Aquarius – the water bearer
It has been pointed out that each generation throughout the ages have believed they were living in particularly crucial times – but it is also the case that some historical periods are more decisive than others – not only in shaping a particular nation, but for humanity as a whole.
Karl Jaspers a German philosopher and psychiatrist called the period between 500-800 BCE across Europe and Asia the ‘axial age’ when ‘thought turned back upon thought’. It was characterised by the flourishing of a new self-reflective attitude towards human existence, and with it an awakening to the concept of transcendence. Most major religions, such as Christianity, Judaism, Islam, Buddhism, Taoism and Confucianism can trace their roots back to this era, or were actually founded during the axial age, while others such as Hinduism began to reform to become more like those axial age religions. This was the era of thinkers such as Confucius, Lao Tzu, Buddha, Zoroaster, Heraclitus, Plato, and Socrates.

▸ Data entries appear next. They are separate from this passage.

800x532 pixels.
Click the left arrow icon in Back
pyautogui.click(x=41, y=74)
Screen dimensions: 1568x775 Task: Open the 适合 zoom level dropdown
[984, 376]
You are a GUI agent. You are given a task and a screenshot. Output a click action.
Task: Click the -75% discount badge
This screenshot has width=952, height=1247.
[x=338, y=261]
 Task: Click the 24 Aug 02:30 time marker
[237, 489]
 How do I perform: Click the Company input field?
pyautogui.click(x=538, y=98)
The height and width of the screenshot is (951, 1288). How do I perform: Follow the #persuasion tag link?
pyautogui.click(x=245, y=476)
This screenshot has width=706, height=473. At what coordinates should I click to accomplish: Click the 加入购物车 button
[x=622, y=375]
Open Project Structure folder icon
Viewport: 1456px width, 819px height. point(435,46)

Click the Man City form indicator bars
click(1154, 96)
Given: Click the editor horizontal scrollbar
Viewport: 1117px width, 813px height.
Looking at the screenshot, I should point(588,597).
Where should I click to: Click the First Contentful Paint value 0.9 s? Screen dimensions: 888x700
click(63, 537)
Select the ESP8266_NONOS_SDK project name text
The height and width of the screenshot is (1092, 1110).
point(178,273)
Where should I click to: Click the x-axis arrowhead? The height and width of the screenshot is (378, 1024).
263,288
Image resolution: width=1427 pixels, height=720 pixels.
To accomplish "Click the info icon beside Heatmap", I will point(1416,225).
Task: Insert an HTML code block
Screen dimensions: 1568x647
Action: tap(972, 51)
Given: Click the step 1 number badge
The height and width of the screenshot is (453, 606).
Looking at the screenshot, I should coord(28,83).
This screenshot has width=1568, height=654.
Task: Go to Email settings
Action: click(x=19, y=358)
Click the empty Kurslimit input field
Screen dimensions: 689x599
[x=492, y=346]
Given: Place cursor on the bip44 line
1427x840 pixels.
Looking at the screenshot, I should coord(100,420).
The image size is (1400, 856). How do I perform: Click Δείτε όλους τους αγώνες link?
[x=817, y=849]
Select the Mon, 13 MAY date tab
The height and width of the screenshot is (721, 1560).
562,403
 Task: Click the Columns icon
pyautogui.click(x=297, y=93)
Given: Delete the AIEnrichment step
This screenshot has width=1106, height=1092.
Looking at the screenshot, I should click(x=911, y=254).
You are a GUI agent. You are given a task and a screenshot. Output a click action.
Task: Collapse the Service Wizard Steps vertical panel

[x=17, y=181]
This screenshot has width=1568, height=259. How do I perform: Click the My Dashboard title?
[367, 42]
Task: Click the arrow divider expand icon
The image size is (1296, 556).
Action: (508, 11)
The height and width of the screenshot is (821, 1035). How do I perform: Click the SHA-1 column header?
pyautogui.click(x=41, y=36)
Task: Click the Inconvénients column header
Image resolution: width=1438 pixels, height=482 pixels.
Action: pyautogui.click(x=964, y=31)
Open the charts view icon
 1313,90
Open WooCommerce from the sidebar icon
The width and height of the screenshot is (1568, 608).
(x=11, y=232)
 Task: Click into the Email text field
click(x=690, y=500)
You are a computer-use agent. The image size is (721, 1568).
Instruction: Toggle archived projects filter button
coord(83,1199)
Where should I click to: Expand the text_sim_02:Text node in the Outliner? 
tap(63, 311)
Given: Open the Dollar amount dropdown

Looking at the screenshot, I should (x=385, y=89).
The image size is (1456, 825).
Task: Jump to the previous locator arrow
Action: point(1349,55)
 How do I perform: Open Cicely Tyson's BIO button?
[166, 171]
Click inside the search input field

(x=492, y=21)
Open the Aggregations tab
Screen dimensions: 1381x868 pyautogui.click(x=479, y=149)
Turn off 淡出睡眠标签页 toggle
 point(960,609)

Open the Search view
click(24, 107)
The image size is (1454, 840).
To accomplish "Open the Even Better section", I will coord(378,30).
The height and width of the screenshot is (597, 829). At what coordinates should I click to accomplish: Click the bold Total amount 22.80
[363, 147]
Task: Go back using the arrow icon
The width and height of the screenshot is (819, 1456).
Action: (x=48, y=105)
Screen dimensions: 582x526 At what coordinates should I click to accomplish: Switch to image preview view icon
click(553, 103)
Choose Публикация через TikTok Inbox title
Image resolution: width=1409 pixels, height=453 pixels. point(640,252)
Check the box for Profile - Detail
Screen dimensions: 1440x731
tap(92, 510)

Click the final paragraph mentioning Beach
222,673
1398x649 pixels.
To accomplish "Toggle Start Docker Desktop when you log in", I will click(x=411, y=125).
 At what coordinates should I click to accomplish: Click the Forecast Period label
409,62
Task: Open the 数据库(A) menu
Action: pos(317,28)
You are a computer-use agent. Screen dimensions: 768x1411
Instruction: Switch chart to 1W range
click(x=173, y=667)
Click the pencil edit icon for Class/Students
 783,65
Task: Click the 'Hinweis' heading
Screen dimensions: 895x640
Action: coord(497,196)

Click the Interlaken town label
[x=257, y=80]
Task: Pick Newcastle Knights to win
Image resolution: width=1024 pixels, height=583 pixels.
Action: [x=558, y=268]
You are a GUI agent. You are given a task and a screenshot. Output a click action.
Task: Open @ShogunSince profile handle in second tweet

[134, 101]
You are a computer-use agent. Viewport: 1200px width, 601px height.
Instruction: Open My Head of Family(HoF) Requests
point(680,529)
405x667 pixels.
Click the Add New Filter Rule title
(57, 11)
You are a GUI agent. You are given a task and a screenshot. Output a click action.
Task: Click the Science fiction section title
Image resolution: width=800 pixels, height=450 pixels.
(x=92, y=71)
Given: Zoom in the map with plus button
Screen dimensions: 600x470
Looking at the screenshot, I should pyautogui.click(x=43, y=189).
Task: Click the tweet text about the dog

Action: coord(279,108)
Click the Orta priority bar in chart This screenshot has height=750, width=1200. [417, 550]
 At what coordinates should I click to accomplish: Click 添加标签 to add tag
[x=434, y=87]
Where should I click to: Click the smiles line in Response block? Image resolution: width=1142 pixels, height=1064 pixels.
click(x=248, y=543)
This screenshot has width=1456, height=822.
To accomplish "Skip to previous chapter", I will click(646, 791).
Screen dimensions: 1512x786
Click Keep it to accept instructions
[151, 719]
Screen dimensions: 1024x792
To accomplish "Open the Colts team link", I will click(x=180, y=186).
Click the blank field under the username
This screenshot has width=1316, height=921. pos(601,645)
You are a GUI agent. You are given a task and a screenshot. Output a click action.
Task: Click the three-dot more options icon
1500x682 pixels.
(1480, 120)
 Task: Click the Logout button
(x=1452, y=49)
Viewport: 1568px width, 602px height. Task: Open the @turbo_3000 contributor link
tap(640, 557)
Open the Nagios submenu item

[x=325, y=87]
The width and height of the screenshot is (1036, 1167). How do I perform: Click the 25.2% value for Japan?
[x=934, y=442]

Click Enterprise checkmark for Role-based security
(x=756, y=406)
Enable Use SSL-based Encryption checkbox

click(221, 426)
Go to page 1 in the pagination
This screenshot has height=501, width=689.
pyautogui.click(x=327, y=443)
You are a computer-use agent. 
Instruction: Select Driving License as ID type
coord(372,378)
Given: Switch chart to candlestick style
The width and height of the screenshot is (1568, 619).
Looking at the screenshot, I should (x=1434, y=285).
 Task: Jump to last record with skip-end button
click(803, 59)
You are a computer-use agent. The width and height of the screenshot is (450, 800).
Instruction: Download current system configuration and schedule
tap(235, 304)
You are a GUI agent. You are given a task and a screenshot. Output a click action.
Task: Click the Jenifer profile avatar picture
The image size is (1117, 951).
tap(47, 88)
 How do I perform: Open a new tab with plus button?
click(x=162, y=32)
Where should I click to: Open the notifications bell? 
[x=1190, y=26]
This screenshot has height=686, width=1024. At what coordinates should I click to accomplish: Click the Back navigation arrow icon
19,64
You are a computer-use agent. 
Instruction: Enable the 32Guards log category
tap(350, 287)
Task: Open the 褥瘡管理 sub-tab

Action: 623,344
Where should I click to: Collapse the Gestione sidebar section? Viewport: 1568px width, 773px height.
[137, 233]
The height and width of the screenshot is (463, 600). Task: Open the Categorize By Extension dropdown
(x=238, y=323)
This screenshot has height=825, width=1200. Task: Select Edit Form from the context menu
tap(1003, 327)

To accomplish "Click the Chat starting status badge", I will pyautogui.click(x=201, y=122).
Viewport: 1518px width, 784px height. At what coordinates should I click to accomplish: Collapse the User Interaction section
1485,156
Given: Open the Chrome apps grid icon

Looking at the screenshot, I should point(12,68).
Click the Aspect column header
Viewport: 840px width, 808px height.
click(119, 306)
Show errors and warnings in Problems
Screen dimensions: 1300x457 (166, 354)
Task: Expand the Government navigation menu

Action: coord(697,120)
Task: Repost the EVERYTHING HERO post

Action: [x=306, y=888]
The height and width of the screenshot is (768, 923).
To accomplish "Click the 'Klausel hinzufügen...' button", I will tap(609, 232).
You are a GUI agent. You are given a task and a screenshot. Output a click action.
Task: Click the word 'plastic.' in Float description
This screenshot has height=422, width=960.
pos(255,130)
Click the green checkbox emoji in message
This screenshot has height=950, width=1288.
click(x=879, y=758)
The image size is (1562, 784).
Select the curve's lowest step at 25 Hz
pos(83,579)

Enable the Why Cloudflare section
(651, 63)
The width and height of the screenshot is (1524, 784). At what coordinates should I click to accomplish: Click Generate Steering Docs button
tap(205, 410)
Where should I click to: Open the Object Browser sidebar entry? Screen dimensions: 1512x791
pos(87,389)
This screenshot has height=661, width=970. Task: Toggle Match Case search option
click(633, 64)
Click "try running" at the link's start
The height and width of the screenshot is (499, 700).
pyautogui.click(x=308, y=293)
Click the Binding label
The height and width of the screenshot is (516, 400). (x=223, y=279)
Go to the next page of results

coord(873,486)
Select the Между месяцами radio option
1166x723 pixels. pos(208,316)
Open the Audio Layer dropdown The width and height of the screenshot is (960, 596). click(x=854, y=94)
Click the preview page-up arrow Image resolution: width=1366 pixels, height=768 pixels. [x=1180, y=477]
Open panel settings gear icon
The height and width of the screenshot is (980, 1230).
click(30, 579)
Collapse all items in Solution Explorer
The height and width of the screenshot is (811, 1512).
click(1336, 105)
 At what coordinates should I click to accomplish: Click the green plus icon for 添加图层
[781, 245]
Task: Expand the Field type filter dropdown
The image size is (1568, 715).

In the West this period also gradually led to the development of what Georg Feuerstein, who writes about yoga and Hinduism, sees as,
‘the enthronement and autarchy [autocracy] of cold reason and the subsequent suppression of nonrational modes of consciousness. … this …lies at the root of today’s moral and spiritual bankruptcy, and its disastrous effects can be witnessed all around us (and in us if we care to look).’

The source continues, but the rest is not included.